> [PASSAGE TO READ]:
====================

Re: [PATCH v8 3/7] utf8: add function to detect prohibited UTF-16/32 BOM

Lars Schneider <larsxschneider@xxxxxxxxx> · Wed, 28 Feb 2018 22:34:17 +0100

> On 27 Feb 2018, at 06:17, Eric Sunshine <sunshine@xxxxxxxxxxxxxx> wrote:
> 
> On Sun, Feb 25, 2018 at 6:35 AM, Lars Schneider
> <larsxschneider@xxxxxxxxx> wrote:
>>> On 25 Feb 2018, at 04:41, Eric Sunshine <sunshine@xxxxxxxxxxxxxx> wrote:
>>> Is this interpretation correct? When I read [1], I interpret it as
>>> saying that no BOM _of any sort_ should be present when the encoding
>>> is declared as one of UTF-16BE, UTF-16LE, UTF-32BE, or UTF-32LE.
>> 
>> Correct!
>> 
>>> This code, on the other hand, only checks for BOMs corresponding
>>> to the declared size (16 or 32 bits).
>> 
>> Hmm. Interesting thought. You are saying that my code won't complain if
>> a document declared as UTF-16LE has a UTF32-LE BOM, correct?
> 
> Well, not specifically that case since UTF-16LE BOM is a subset of UTF32-LE BOM.

Correct - bad example on my part!

> My observation was more general in that [1] seems to say that there
> should be _no_ BOM whatsoever if one of UTF-16BE, UTF-16LE, UTF-32BE,
> or UTF-32LE is declared.

You are saying that a document declared as UTF-16LE must not start 
with 0000feff (UTF-32BE BOM)? I interpreted that situation as a "feff"
in the middle of a file and therefore the BOM should be treated as
ZWNBSP as explained here: http://unicode.org/faq/utf_bom.html#bom6

Plus, if "_no_ BOM whatsoever" is allowed then wouldn't we need to check
for UTF-1, UTF-7, and UTF-8 BOM's too?

I dunno.

>> I would say
>> this is correct behavior in context of this function. This function assumes
>> that the document is proper UTF-16/UTF-16BE/UTF-16LE but it is wrongly
>> declared with respect to its BOM in the .gitattributes. Would this
>> comment make it more clear to you?
>>        /*
>>         * If a data stream is declared as UTF-16BE or UTF-16LE, then a UTF-16
>>         * BOM must not be used [1]. The same applies for the UTF-32 equivalents.
>>         * The function returns true if this rule is violated.
>>         *
>>         * [1] http://unicode.org/faq/utf_bom.html#bom10
>>         */
>> I think what you are referring to is a different class of error and
>> would therefore warrant its own checker function. Would you agree?
> 
> I don't understand to what different class of error you refer. The
> FAQ[1] seems pretty clear to me in that if one of those declarations
> is used explicitly, then there should be _no_ BOM, period. It doesn't
> say anything about allowing a BOM for a differently-sized encoding (16
> vs 32).
> 
> If I squint very hard, I _guess_ I can see how you interpret [1] with
> the more narrow meaning of the restriction applying only to a BOM of
> the same size as the declared encoding, though reading it that way
> doesn't come easily to me.

For me it is somewhat the other way around :-)
Since I am not sure what is right, I decided to ask the Internet:
https://stackoverflow.com/questions/49038872/is-a-utf-32be-bom-valid-in-an-utf-16le-declared-data-stream

Let's see if someone has a good answer.

- Lars

====================

> [GIVEN INFORMATION]:

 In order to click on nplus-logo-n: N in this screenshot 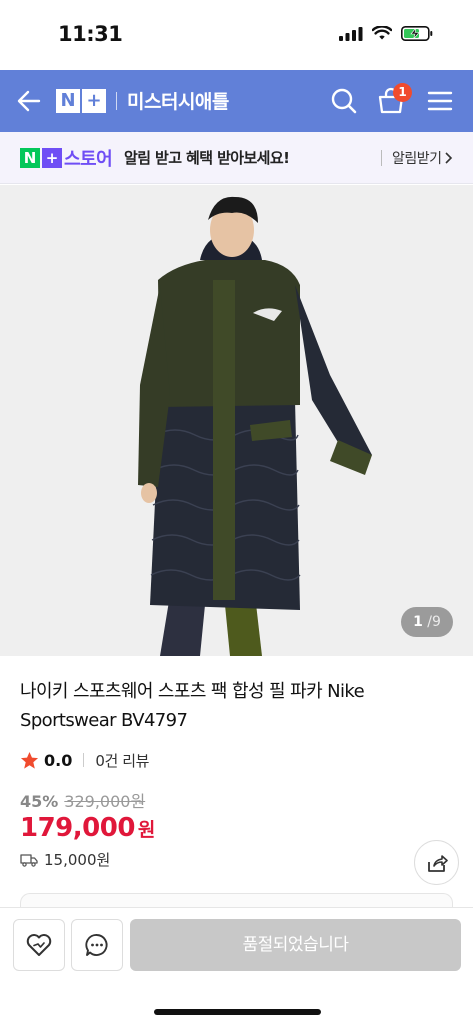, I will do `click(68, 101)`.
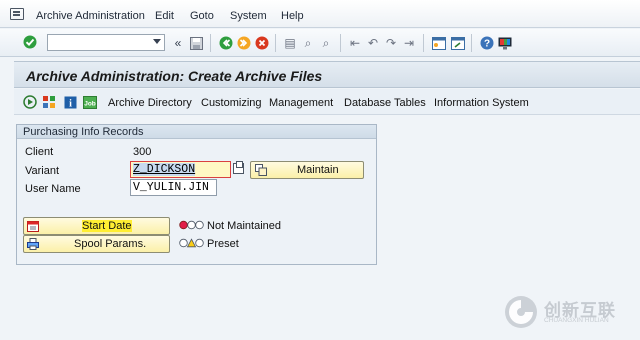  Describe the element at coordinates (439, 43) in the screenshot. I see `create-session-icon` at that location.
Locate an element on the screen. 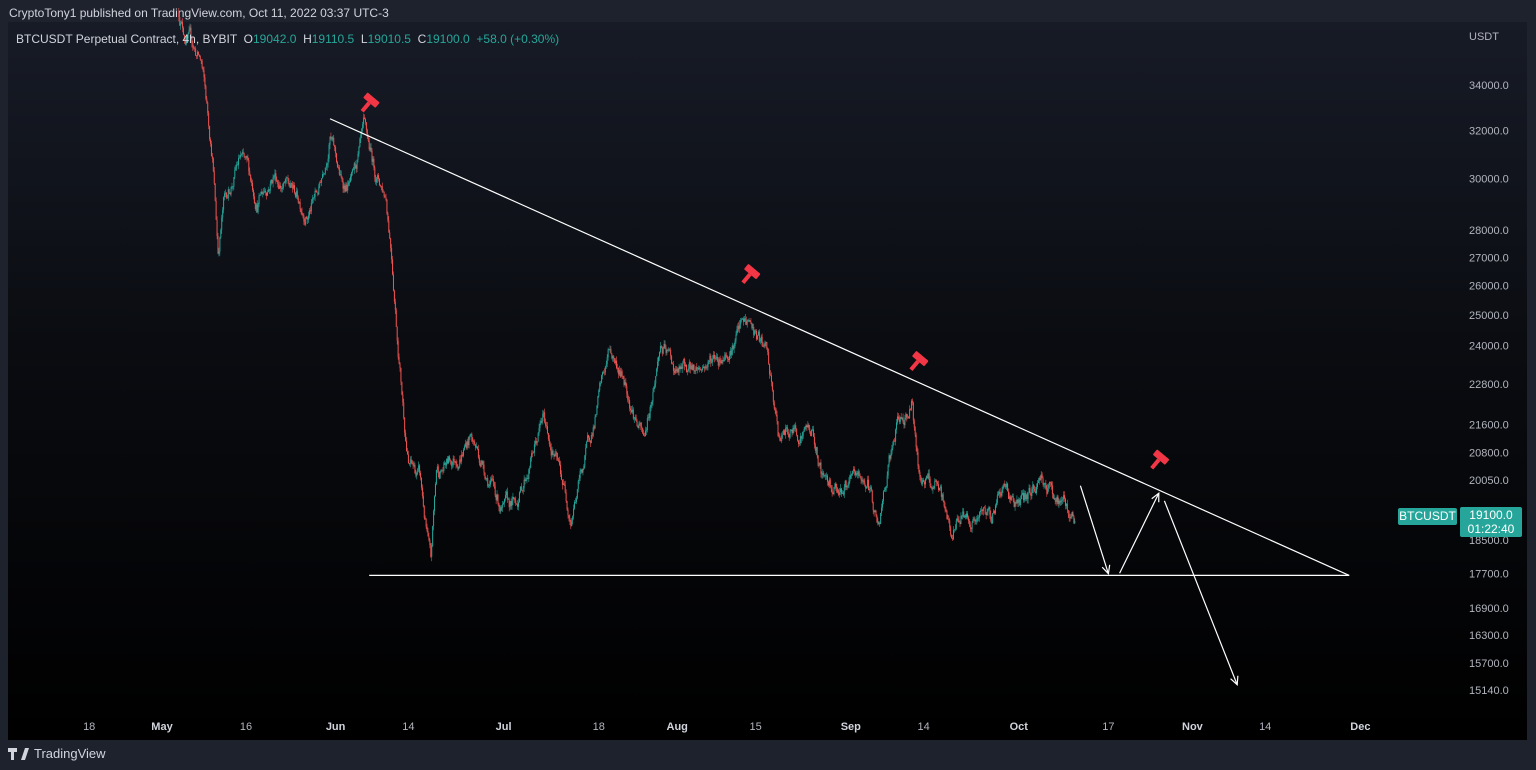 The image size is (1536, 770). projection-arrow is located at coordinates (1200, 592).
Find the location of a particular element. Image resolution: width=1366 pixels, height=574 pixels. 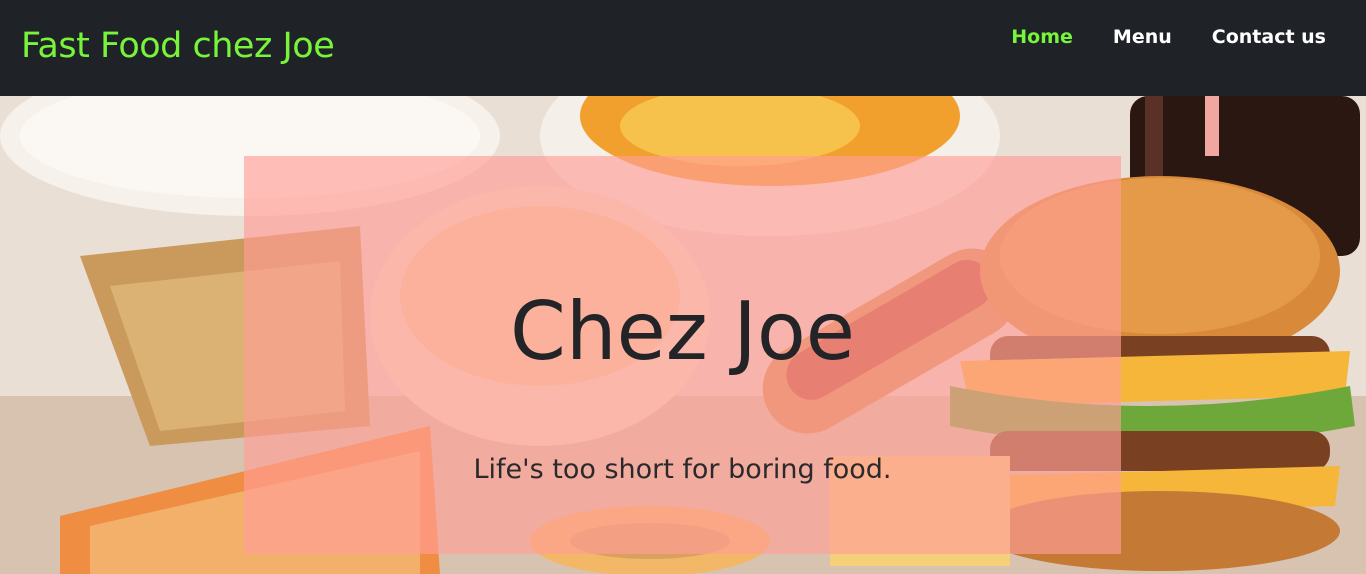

====================

> [USING THE INFORMATION]:
a – In the mailing-list reply, which other BOMs does Lars say would also need to be checked if "_no_ BOM whatsoever" is allowed?
b – Reproduce everything in the mailing-list reply from "Correct - bad" down to "UTF-32LE is declared.".

> [RESPONSE LIST]:
a – UTF-1, UTF-7, and UTF-8 BOMs.

b –
Correct - bad example on my part!

> My observation was more general in that [1] seems to say that there
> should be _no_ BOM whatsoever if one of UTF-16BE, UTF-16LE, UTF-32BE,
> or UTF-32LE is declared.